Please transcribe only the lines between the one containing "Click match number [55] cell" and the end of the records, both ends included, exactly as written; skip every picture.
=====
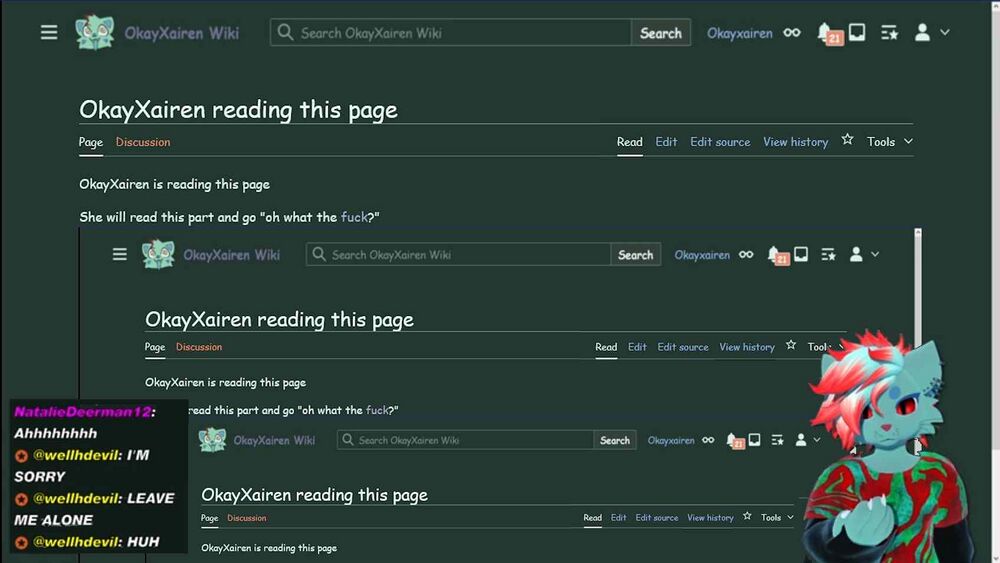Open the outer page's Edit source tab
Viewport: 1000px width, 563px height.
[x=720, y=142]
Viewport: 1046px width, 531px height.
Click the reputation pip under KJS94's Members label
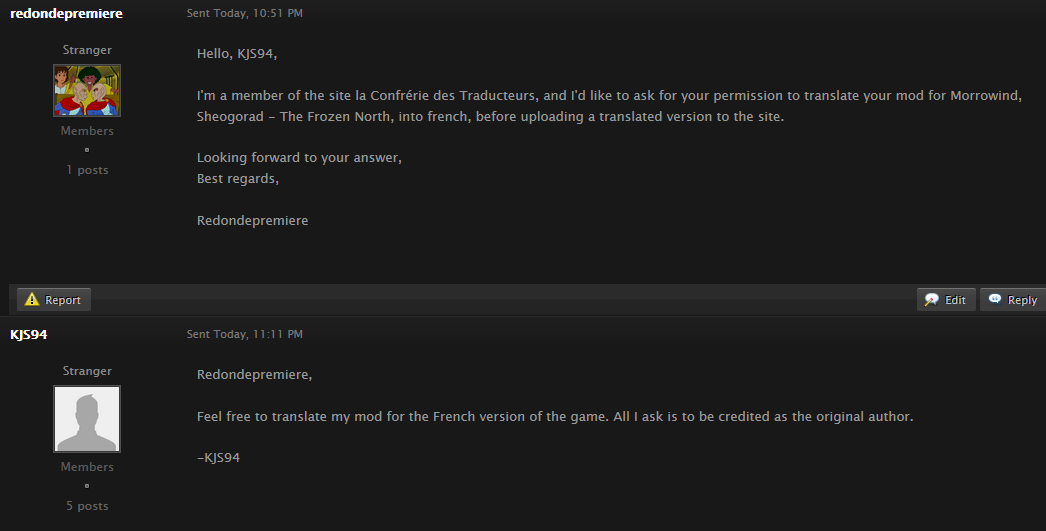(87, 486)
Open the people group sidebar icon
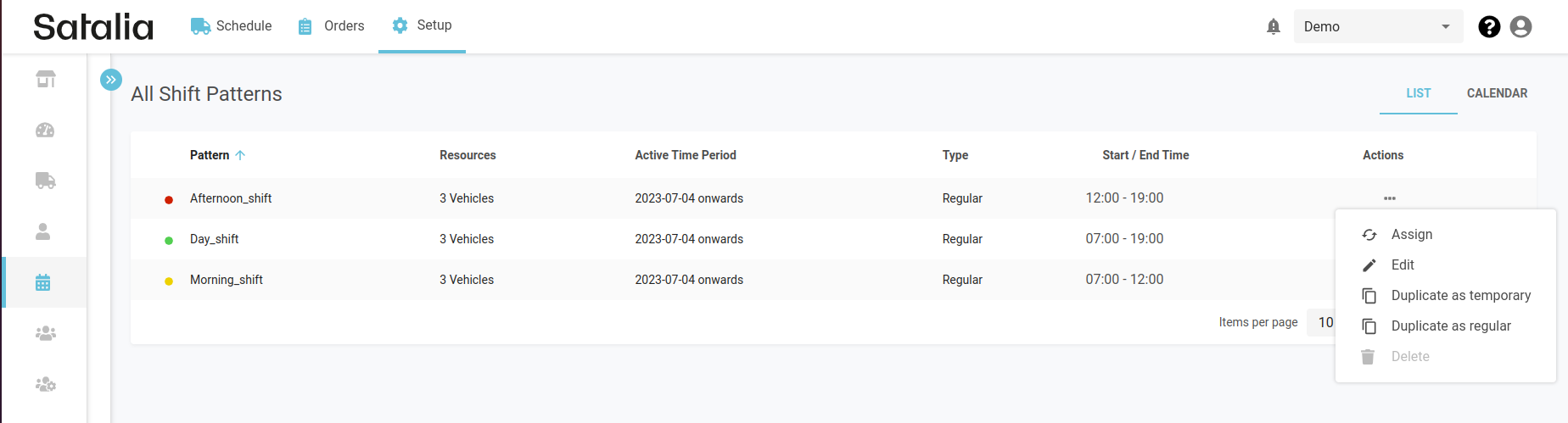This screenshot has height=423, width=1568. click(46, 333)
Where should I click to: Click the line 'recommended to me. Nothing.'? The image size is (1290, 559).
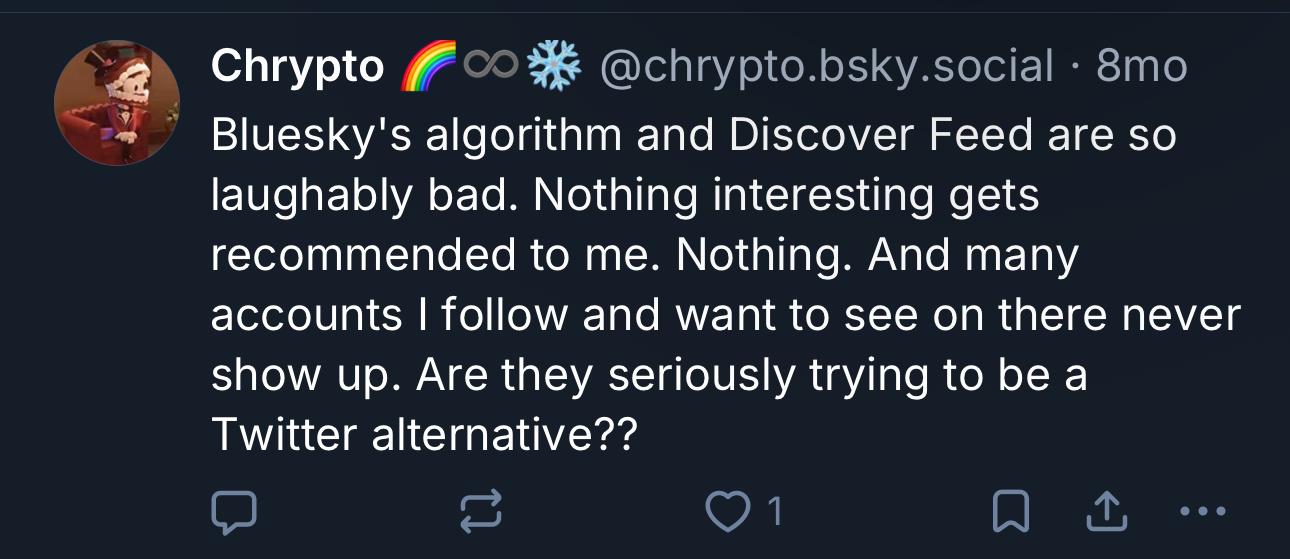[644, 256]
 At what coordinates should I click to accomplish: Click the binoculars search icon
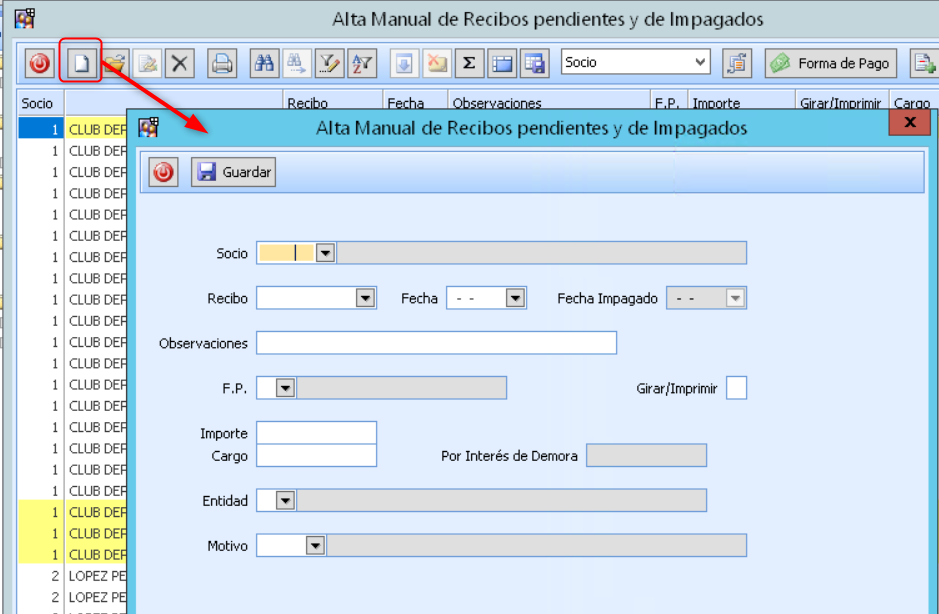pos(264,63)
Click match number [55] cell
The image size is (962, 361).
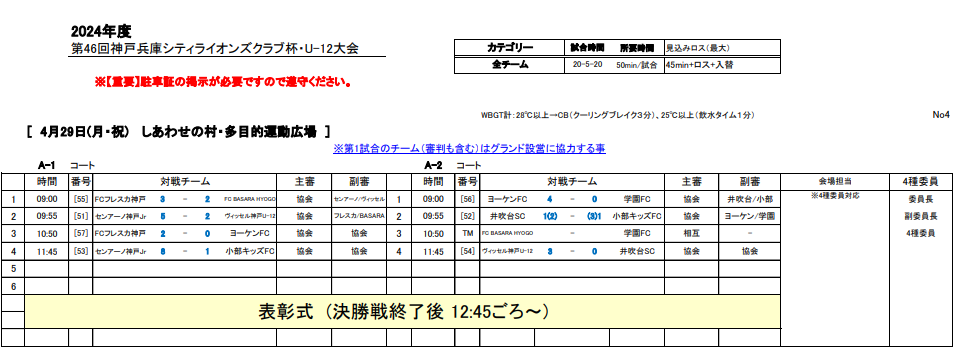tap(80, 200)
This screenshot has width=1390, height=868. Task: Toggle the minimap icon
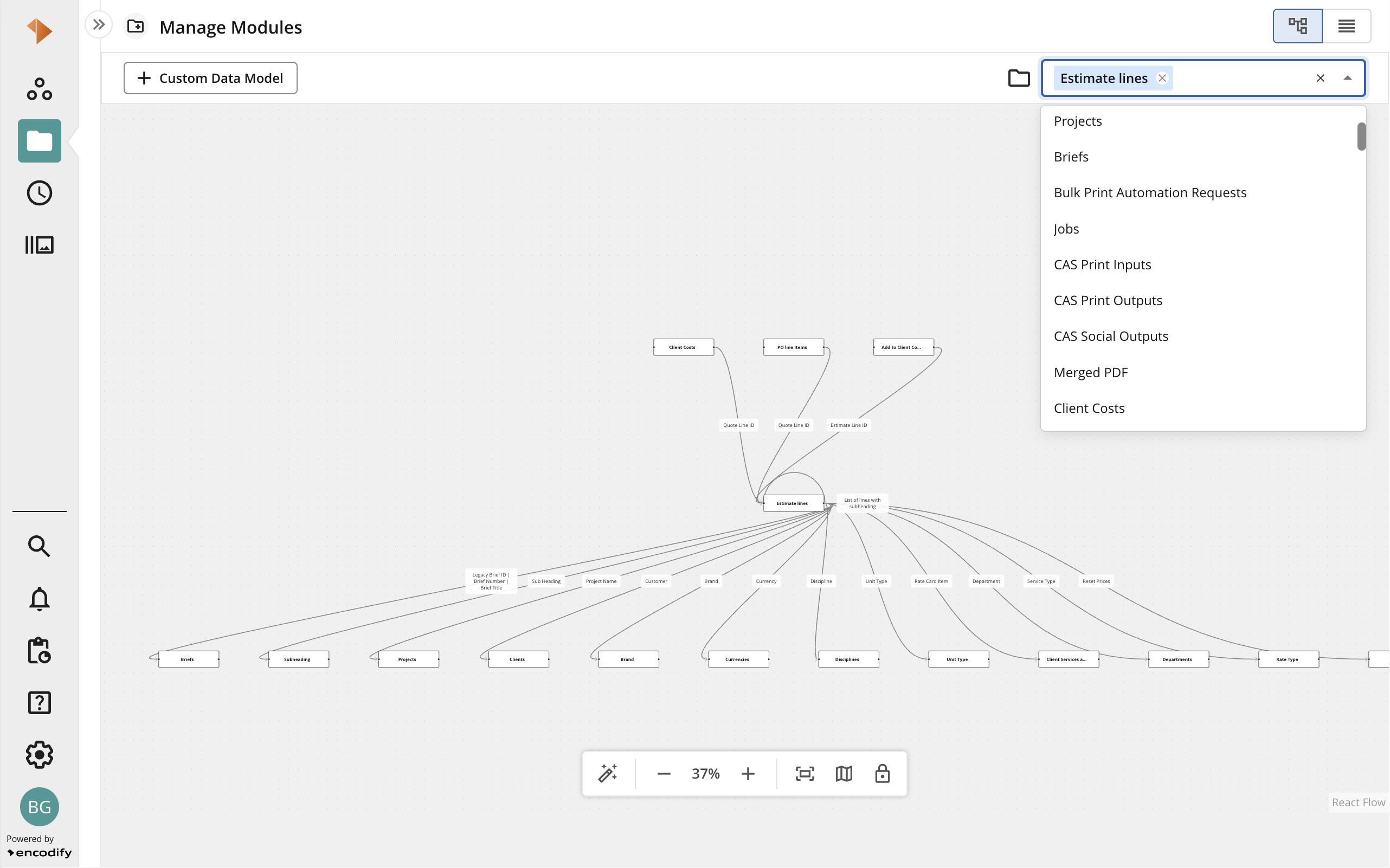(x=844, y=773)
=====
EXPECTED OUTPUT:
Click match number [55] cell
The image size is (962, 361).
tap(80, 200)
This screenshot has width=1390, height=868. Task: Toggle the minimap icon
(x=844, y=773)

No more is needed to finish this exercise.